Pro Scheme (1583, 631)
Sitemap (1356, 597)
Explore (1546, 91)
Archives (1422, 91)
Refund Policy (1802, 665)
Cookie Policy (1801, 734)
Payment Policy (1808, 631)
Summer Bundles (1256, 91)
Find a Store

◆ About this exercise ◆
Look for the line with "Cookie Policy (1801, 734)" in the records above. Repeat it and each line after it exactly.

◆ Finished exercise ◆
Cookie Policy (1801, 734)
Payment Policy (1808, 631)
Summer Bundles (1256, 91)
Find a Store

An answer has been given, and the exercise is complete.